The Father has given special works to Jesus for Jesus alone to perform, and these works bear a greater witness than the testimony he gave John to speak—Jesus’ works actually bring to pass God’s purposes to save. And, therefore, they are yet another way the Father bears witness to his Son. The works he has entrusted to his Son have a unique, divine quality to them. They are works belonging to God himself, works that only God could perform; and by giving them to Jesus, the Father declares to the world, “This is who my Son is—God in the flesh—and this is why he has come—to rescue you.” So, for example, to this point in John’s Gospel, we have seen these special works given to Jesus: the divine Son comes from heaven to earth (1:14); he changes the water in Cana into wine (2:1-11); he cleanses the temple in Jerusalem from its corruption (2:13-22); he causes the new birth in sinners (3:1-8); he creates true worshipers from adulterers (4:21-26); he cures a sick son with a single word (4:46-53); he commands the lame to walk (5:1-9); he carries out everything needed for our ultimate rest with God (5:10-17); he calls those who are spiritually dead to life with his voice (5:25); and he consummates the kingdom of God by raising the dead for judgment (5:27-29).

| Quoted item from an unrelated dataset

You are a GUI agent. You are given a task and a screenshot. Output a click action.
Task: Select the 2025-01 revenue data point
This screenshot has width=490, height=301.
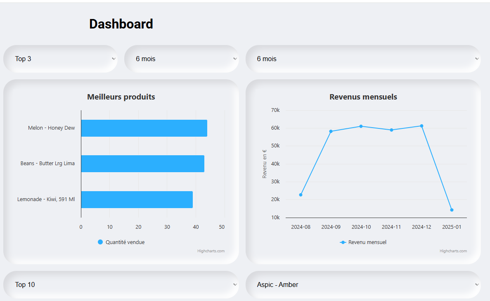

If you can do those things, you are not a mere prophet or moral teacher or good example—you are God almighty. And that’s the whole point of Jesus’ works. The Father gives these special works to his Son, not merely to amaze people with his power, but to reveal Jesus’ glory as the only Son from the Father full of grace and truth. Jesus’ works—like the healing of the lame man—are the Father’s way of saying to us, “God has come to save you. The eyes of the blind are being opened, and the ears of the deaf unstopped; the age has come when the lame man leaps like a deer, and the tongue of the mute sing for joy (Isa 35:5-6). My Son has arrived; the kingdom of God is almost here; look to him, all you rebels, and be saved!” The Father gives special works to Jesus.
3. The Father's Personal Witness
Third,the Father personally bears witness to Jesus. John’s testimony and Jesus’ works are indirect ways the Father bears witness to Jesus. This third witness given by the Father is more direct. We see it at the beginning of verse 37: “And the Father who sent me has himself borne witness about me.” That is, the Father didn’t send his Son into the world and leave us guessing about who he might be; he bore witness to Jesus himself. Look with me at 1:33. John the Baptist says, “I myself did not know him [that is, John didn’t know Jesus as the Messiah], but he who sent me to baptize with water said to me, ‘He on whom you see the Spirit descend and remain, this is he who baptizes with the Holy Spirit.’” Who told John the Baptist this? He who sent John to baptize with water—namely, the Father. The Father has himself borne witness about Jesus. He told John from heaven who to look for and how to point him out.
On top of that, the other Gospel writers tell us that when Jesus was baptized, the heavens were opened to Jesus and there was heard a voice from heaven saying, “This is my beloved Son, with whom I am well pleased” (Matt 3:17; Mark 1:11; Luke 3:22). Now, you can make the argument that the whole deal was fabricated by Matthew, Mark, Luke, and John. However, we should remember that they wrote their gospels based on eyewitness testimony—meaning, “If you don’t take our word for it, go ask the other witnesses still alive. They heard the voice as well.” In fact, the Father does speak one more time from heaven in John 12:28 and the crowd standing near Jesus says it sounds like thunder, while others say that an angel must have spoken to Jesus. And then Jesus tells them, “This voice has come for your sake, not mine.” In other words, “I know who I am; but this voice has come from my Father that you might know who I am.”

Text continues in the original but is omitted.